Baca juga : Respon Kelangkaan Pupuk Subsidi, Komisi II Bakal Undang Dinas Pertanian
“Pada tahun 2018 pemerintah menetapkan alokasi pupuk bersubsidi 9,55 juta ton. Alokasi ini kemudian turun menjadi 8,87 juta ton pada 2019 lalu dan kembali turun menjadi 7,94 juta ton pada tahun 2020,” bebernya.
Dengan penurunan alokasi pupuk bersubsidi ini, sudah bisa dipastikan akan ada potensi kekurangan pupuk secara nasional seperti yang sudah dirasakan para petani di Jawa Barat dalam beberapa minggu terakhir.
“Petani saat ini sedang mengalami masa yang sulit, selain beberapa wilayah yang mulai terkendala kekeringan, pupuk subsidi pun sulit ditemukan di kios-kios. Saat ini urgensi kebutuhan petani adalah ketersediaan pupuk untuk hasil panen yang optimal” ungkap Winarno.
Di kesempatan lainnya, Endjam Djamsirm selaku ketua KTNA Kabupaten Karawang juga menyampaikan bahwa alokasi pupuk subsidi di wilayahnya sudah habis alokasinya bahkan banyak petani yang panennya terancam gagal.

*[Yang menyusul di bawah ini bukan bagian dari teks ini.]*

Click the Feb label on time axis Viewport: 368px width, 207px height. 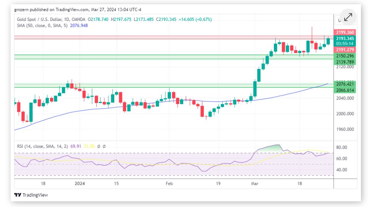point(169,184)
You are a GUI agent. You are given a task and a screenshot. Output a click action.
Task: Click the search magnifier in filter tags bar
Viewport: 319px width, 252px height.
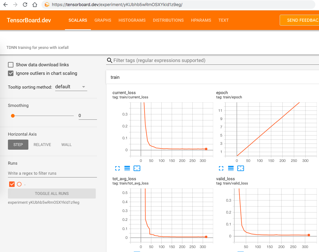pyautogui.click(x=109, y=60)
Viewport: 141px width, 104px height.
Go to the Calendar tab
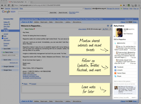click(7, 8)
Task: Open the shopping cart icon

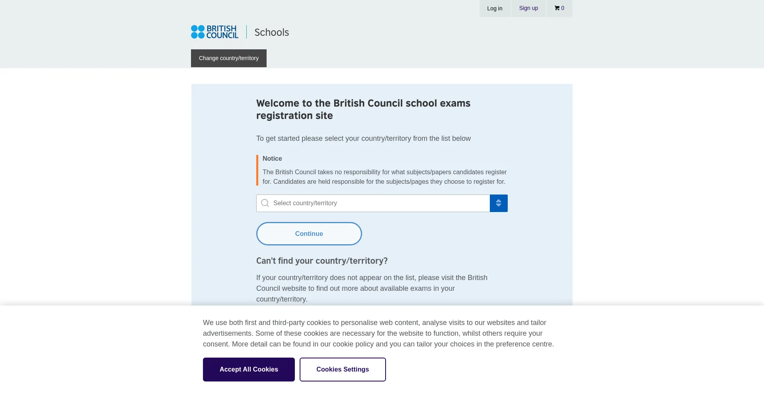Action: (x=559, y=8)
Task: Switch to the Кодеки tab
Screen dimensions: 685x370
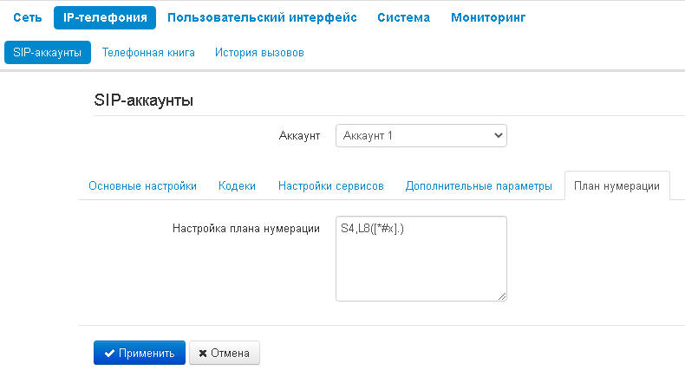Action: pyautogui.click(x=237, y=186)
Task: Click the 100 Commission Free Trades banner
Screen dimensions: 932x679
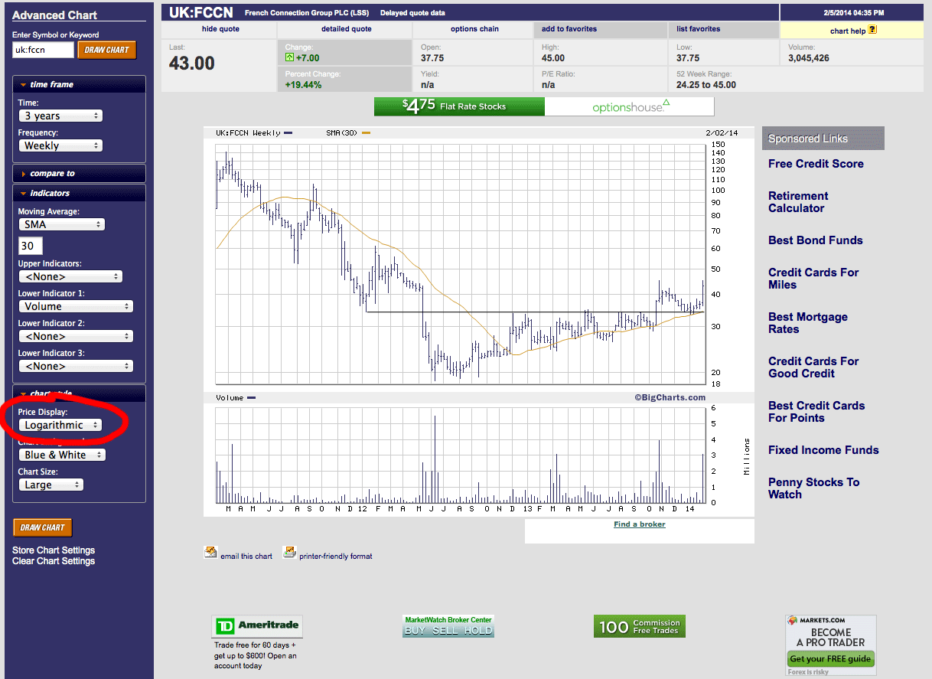Action: pyautogui.click(x=639, y=627)
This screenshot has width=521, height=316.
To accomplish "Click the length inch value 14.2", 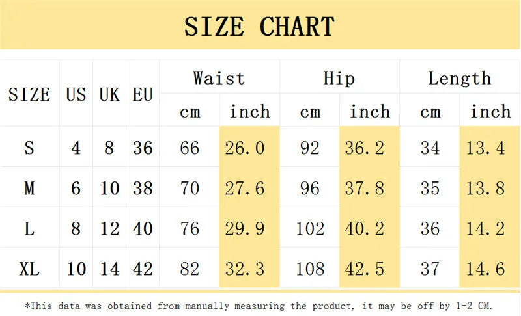I will [x=485, y=228].
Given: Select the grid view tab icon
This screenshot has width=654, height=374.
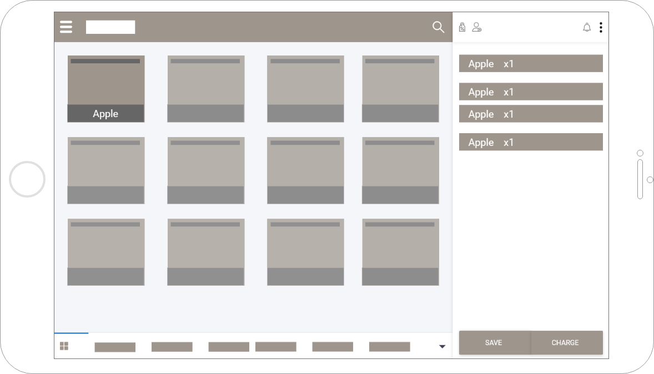Looking at the screenshot, I should 64,346.
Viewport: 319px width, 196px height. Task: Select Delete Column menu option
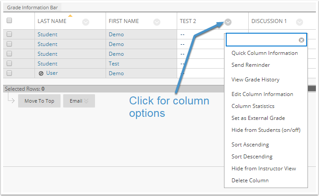point(250,181)
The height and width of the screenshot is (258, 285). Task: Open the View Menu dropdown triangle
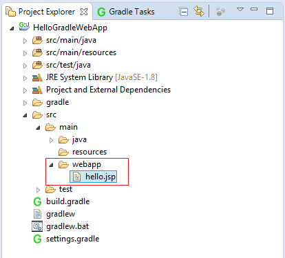(x=240, y=10)
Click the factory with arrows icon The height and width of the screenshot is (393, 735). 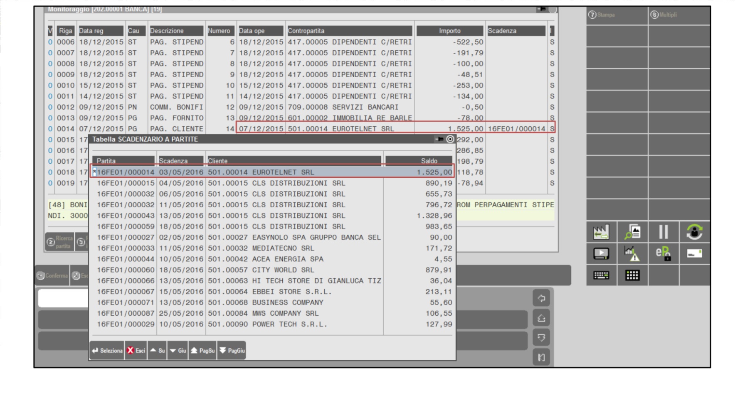601,232
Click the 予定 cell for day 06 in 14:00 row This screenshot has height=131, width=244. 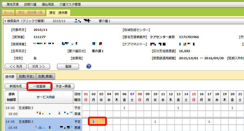click(124, 108)
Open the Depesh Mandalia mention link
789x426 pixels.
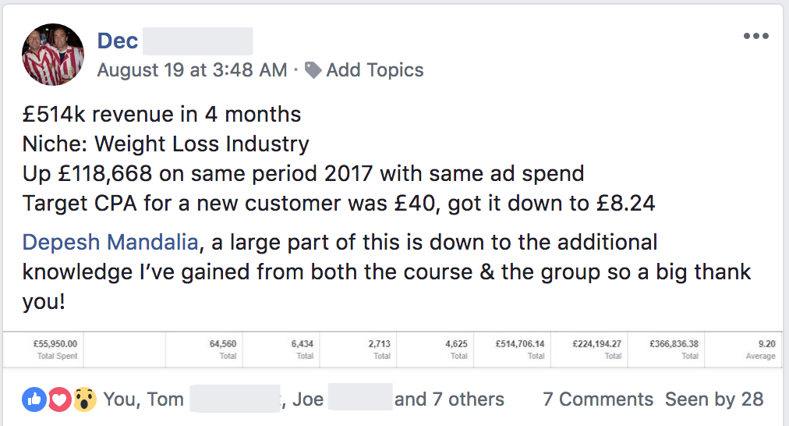(x=110, y=242)
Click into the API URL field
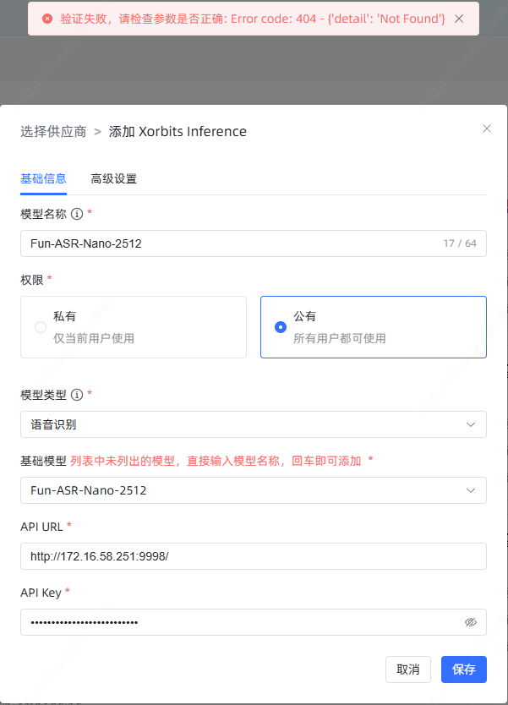The height and width of the screenshot is (705, 508). 253,556
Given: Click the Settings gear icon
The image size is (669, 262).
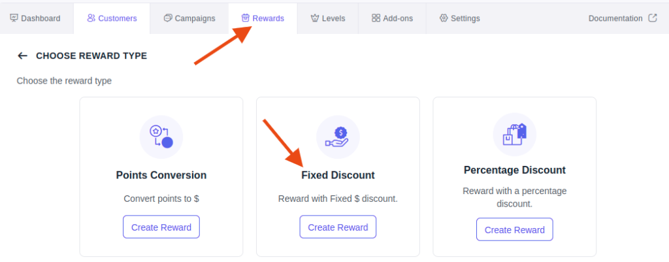Looking at the screenshot, I should pyautogui.click(x=444, y=18).
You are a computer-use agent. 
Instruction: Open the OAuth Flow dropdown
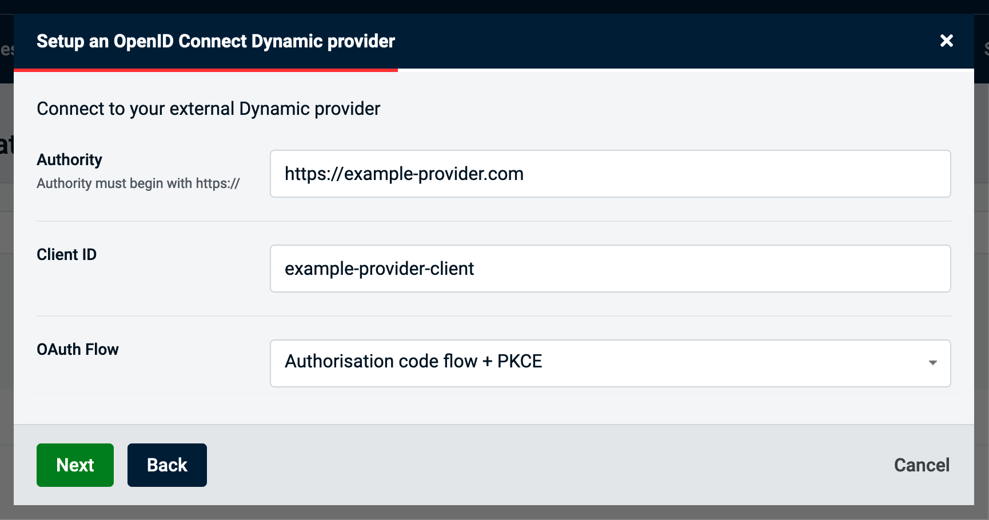(610, 363)
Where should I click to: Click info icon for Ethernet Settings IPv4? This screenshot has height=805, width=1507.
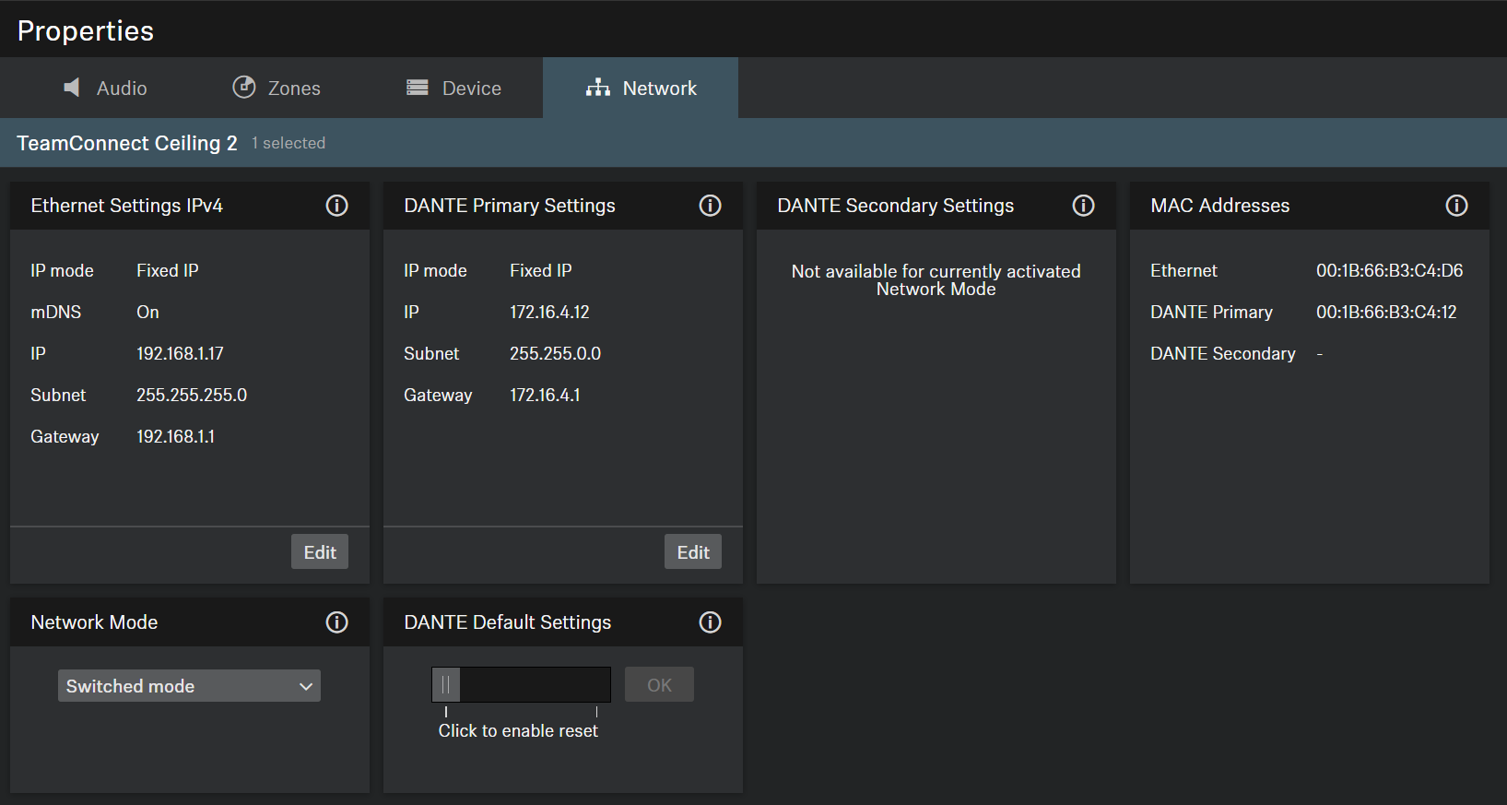pos(336,206)
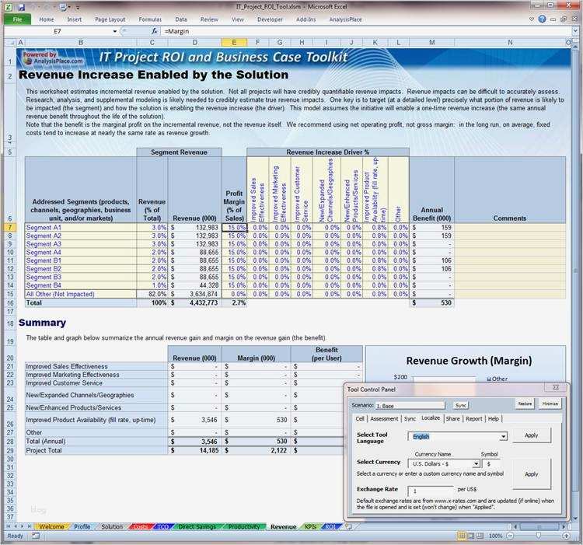Viewport: 583px width, 545px height.
Task: Click the Insert Function fx icon
Action: [154, 31]
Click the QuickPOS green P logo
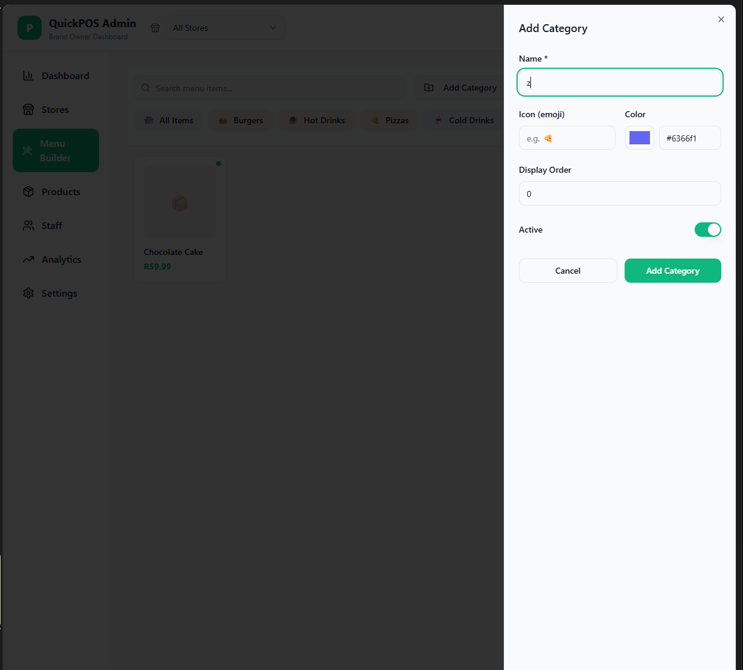This screenshot has height=670, width=743. pos(29,28)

“Sudah banyak petani mengadu ke kami terkait alokasi pupuk subsidi di wilayah Kabupaten Karawang sudah habis. Banyak petani yang tidak bisa menggarap lahannya karena tidak bisa dapatkan pupuk subsidi. Saya harap pemerintah dapat menambahkan alokasi pupuk subsidi sehingga Pupuk Kujang bisa menyalurkan pupuknya untuk petani” tandas Endjam. (rilis/red).